→ **REQUIREMENT A**
Decide whether each statement agrees with the passage below on perception and dating. Answer yes or no for each, and quote the deciding words from the passage.
(i) A woman meeting a guy who represents an improvement will look over that improvement.
(ii) Improvement stops existing when we fail to see it.
(iii) We change our perspective through the stories we tell about what we are looking at.

→ **PASSAGE PROVIDED**
***

The problem is whatever we look at or talk about becomes our reality. So when a guy shows up representing an improvement on the kinds of guys the woman usually meets, she’ll look at that guy through her past experience. She will look over the improvement. Then say “nothing is changing”, or, like a recent client: “I always meet these kinds of guys.”
And when a transgender woman appears in the man’s neighborhood, he’ll literally not see her.
Incremental improvement
Meanwhile, improvement, evidenced in the new guy, still exists. So does the transgender woman living in our neighborhood. Just because we don’t see them, doesn’t mean they’re not real. But if our perception stays stuck on past negative experience, then for all intents and purposes, they’re not real. We’ll keep creating more negative experiences instead of seeing what we want coming true.
Which explains why so many transgender women and trans-attracted men struggle with everything from negative self image to negative dating experiences. Or no dating experiences at all. Loneliness, depression and sadness or dismal online dating results all indicate chronic focus on past negative experience.
But something cool happens the moment a transgender woman or trans-attracted guy changes their perspective. In that moment, a new dimension shows itself. In that new dimension, improvement shines everywhere. It was always there. But with our changed perspective, we now see it. We see our men getting better. And we start seeing transgender women everywhere.
We change our perspective through stories we tell about what we’re looking at. So long as we tell stories about things we don’t like, we keep seeing those things. We keep experiencing them too. But when we focus on improvement and talk about how improved our life becomes, we support more improvement showing up in our perspective.

***

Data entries
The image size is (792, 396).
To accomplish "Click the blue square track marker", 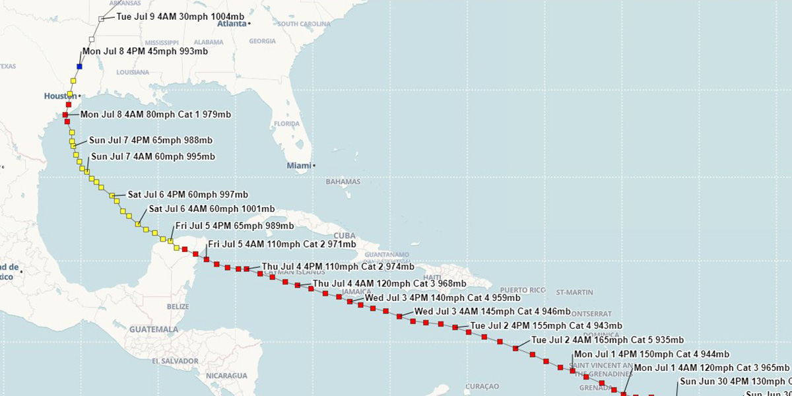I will pos(80,66).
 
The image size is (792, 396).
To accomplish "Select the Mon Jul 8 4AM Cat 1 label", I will pos(156,114).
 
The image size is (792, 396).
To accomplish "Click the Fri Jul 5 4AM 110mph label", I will pos(282,244).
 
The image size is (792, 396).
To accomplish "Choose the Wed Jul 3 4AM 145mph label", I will pos(492,312).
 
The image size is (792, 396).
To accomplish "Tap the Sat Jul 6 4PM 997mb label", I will pos(188,194).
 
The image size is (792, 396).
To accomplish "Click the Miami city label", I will pos(298,165).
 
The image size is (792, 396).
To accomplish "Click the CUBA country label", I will pos(345,236).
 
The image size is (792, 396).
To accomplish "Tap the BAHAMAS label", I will pos(343,182).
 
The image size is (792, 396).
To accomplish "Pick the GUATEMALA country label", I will pos(154,329).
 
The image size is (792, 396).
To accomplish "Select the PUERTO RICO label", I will pos(523,290).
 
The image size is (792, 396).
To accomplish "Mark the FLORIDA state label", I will pos(286,123).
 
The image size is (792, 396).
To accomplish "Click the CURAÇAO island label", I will pos(482,386).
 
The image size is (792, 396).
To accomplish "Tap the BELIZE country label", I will pos(178,306).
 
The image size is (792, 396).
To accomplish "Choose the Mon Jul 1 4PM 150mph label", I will pos(652,354).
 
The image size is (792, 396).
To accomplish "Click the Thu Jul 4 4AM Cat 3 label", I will pos(389,284).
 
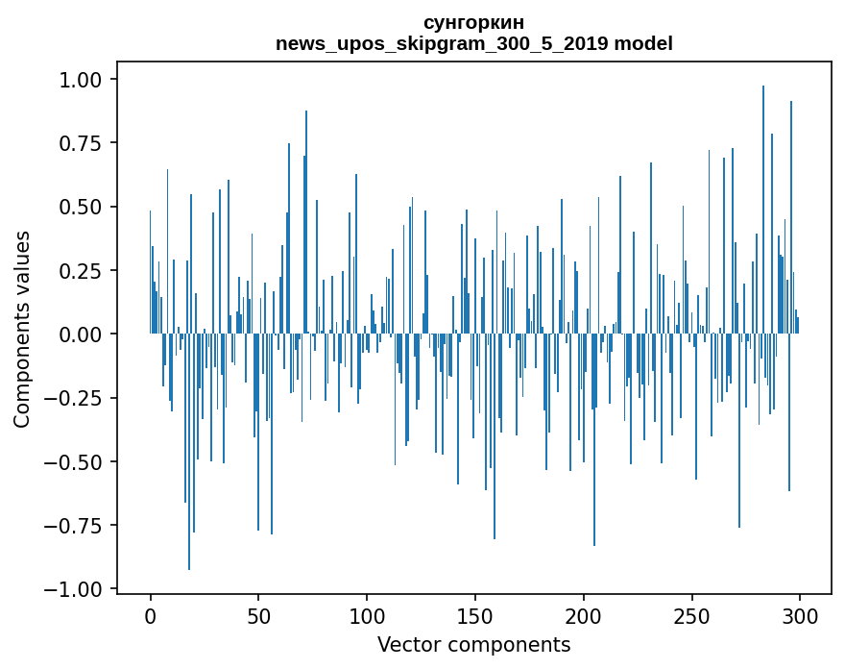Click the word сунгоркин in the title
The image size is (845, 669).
point(473,22)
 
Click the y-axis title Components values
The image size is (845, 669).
point(22,329)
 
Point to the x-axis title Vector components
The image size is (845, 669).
point(473,645)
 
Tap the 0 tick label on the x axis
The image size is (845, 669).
point(151,615)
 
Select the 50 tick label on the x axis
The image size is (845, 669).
point(258,615)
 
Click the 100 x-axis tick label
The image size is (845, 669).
point(367,615)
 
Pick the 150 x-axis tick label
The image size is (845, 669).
point(475,615)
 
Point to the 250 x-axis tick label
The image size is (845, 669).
point(691,615)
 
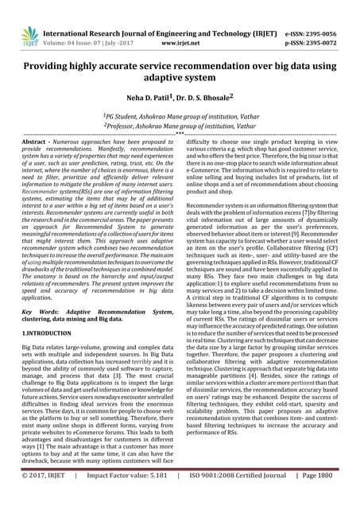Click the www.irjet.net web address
[x=180, y=23]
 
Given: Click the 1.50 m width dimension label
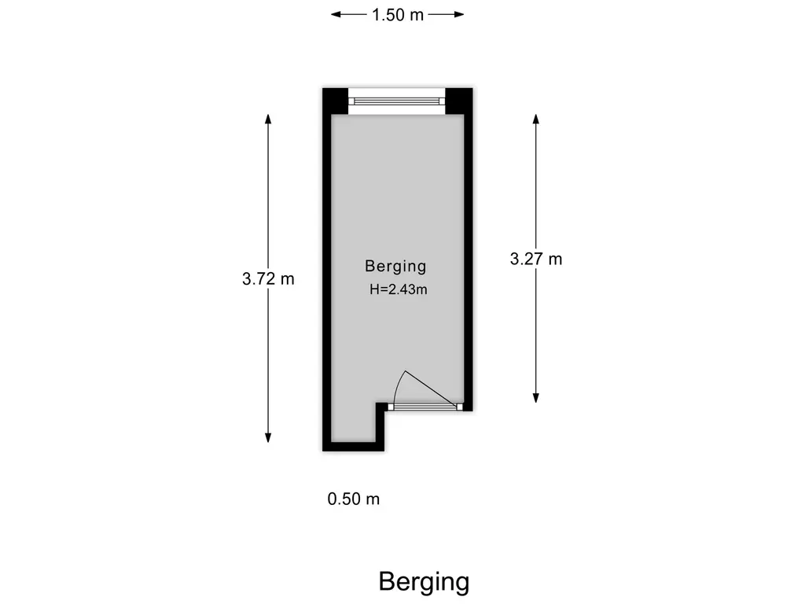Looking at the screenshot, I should [397, 14].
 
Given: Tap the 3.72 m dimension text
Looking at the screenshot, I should [268, 278].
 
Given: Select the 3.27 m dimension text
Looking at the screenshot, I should [536, 258].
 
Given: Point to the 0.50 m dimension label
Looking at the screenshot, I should [354, 499].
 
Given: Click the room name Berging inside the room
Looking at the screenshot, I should [395, 266].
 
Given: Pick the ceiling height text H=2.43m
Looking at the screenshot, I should [398, 289].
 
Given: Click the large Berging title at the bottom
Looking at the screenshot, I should [424, 582].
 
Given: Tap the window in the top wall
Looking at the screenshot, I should [397, 101].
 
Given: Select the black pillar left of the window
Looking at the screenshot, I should [335, 101].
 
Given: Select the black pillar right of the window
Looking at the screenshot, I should [459, 101].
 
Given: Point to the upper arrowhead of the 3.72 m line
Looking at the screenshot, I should [268, 120].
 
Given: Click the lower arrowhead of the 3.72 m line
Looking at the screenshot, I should [268, 437].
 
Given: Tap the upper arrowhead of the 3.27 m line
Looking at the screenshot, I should [536, 120].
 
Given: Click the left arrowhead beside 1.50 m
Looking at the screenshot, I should [336, 14].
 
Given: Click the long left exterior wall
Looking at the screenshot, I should [326, 275].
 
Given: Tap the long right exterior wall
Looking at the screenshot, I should [469, 260].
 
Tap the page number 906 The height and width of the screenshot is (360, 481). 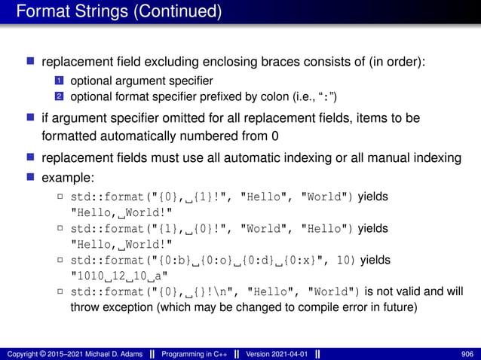click(x=467, y=352)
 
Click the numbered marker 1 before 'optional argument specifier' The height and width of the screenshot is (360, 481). click(x=58, y=81)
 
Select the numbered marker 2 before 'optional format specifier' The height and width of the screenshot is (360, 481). click(x=58, y=96)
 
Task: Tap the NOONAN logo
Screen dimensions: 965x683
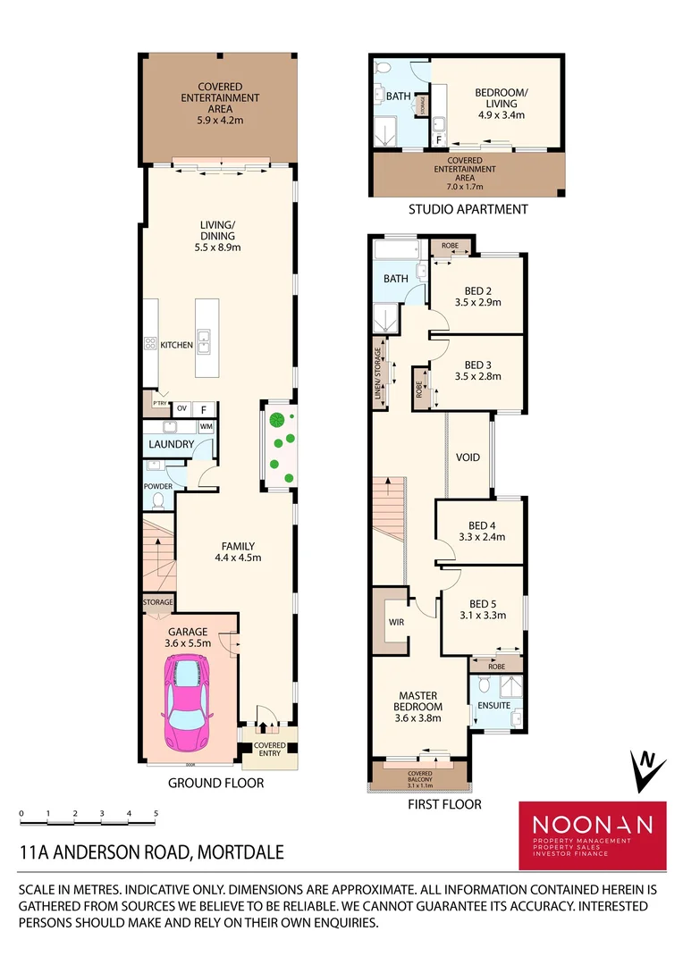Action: pyautogui.click(x=593, y=825)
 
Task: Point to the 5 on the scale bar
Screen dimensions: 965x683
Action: pyautogui.click(x=156, y=814)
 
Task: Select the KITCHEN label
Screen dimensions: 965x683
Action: pyautogui.click(x=176, y=344)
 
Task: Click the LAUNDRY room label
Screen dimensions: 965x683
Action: pyautogui.click(x=172, y=444)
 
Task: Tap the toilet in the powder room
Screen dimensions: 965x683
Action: pyautogui.click(x=159, y=500)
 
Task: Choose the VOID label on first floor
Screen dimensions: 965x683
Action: pyautogui.click(x=468, y=457)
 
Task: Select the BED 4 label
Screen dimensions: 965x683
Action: pyautogui.click(x=480, y=525)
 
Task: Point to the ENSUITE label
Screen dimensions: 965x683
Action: pyautogui.click(x=494, y=705)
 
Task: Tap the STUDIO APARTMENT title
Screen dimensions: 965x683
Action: pyautogui.click(x=468, y=210)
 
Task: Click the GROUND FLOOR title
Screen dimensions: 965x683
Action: pyautogui.click(x=215, y=783)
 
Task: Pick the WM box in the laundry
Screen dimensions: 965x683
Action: pyautogui.click(x=206, y=426)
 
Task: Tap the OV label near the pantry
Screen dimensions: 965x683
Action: pyautogui.click(x=181, y=409)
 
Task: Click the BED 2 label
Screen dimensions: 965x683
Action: pyautogui.click(x=479, y=290)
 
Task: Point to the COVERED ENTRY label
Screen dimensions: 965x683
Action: pyautogui.click(x=269, y=749)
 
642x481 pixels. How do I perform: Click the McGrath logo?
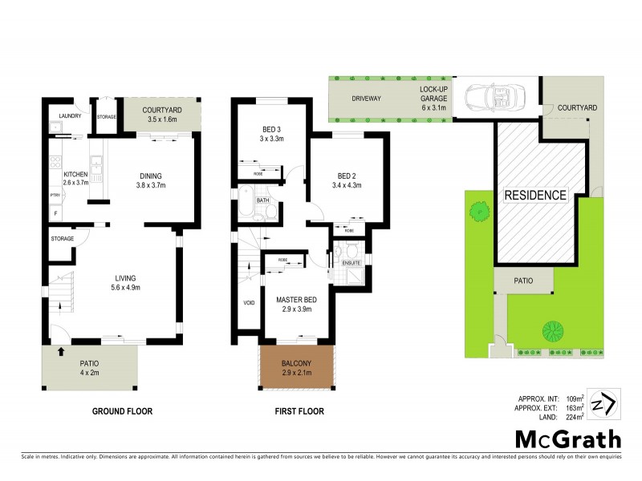[567, 439]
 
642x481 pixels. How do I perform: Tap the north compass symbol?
[603, 403]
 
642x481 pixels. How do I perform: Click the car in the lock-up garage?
[494, 99]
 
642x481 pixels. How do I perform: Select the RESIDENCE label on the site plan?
[535, 195]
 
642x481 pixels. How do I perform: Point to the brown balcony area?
[295, 368]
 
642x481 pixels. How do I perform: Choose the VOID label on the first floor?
[248, 303]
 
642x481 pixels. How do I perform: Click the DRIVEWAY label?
[365, 99]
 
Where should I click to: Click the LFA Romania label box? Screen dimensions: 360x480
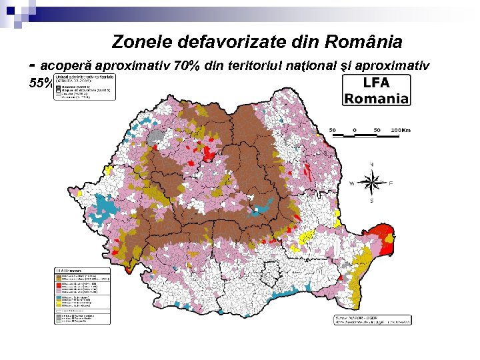[377, 90]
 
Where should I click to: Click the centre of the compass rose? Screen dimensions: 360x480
[372, 181]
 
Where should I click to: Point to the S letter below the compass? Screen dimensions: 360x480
[372, 200]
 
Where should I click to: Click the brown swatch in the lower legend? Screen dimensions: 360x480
[59, 275]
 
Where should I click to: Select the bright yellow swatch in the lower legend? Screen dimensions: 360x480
[59, 301]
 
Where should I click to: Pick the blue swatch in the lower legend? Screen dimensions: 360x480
[59, 297]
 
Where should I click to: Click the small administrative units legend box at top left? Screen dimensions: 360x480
[85, 87]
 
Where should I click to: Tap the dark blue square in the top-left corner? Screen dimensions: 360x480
[9, 9]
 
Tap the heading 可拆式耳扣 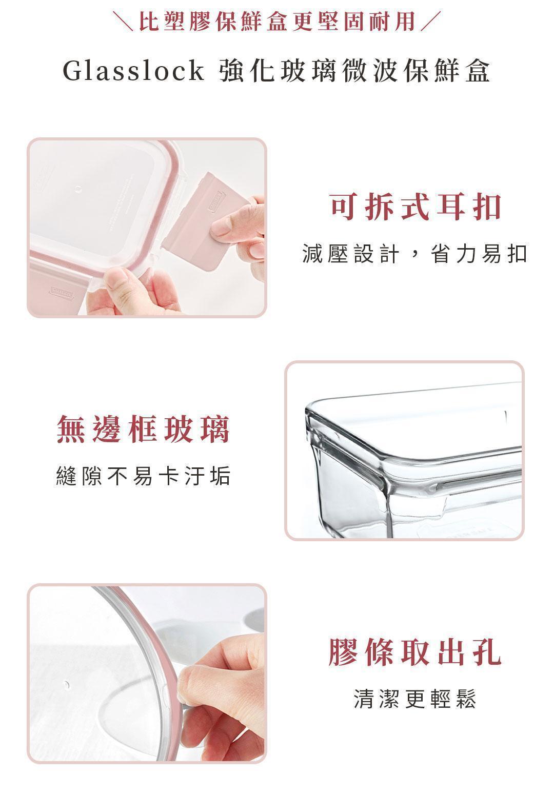click(x=416, y=207)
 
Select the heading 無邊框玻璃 click(x=143, y=429)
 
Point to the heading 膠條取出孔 click(x=415, y=652)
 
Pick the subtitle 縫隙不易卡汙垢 click(x=143, y=475)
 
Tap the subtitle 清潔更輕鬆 click(x=415, y=699)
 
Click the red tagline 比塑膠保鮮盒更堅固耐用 click(x=277, y=22)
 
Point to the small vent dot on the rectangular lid click(x=78, y=189)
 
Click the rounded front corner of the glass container click(x=387, y=467)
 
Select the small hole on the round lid click(x=66, y=684)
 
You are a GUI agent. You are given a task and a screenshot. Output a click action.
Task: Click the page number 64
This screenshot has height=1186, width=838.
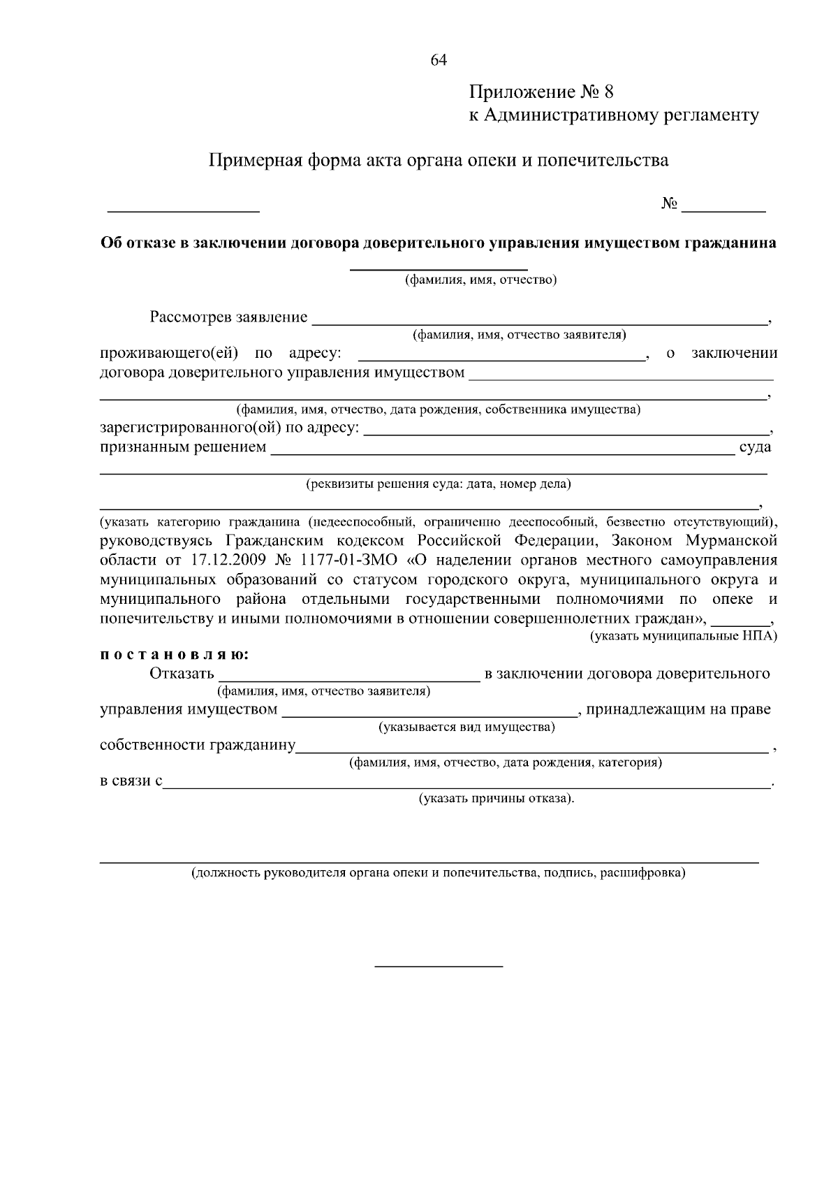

***

→ **REQUIREMENT B**
Collect every line of the records above that contains the string "logo", matching case exactly.

→ **RIGHT ANSWER A**
(i) Yes: "She will look over the improvement."
(ii) No: "Meanwhile, improvement, evidenced in the new guy, still exists."
(iii) Yes: "We change our perspective through stories we tell about what we’re looking at."

→ **RIGHT ANSWER B**
Task: Tap the NOONAN logo
642x481 pixels. How do I perform: Click the McGrath logo?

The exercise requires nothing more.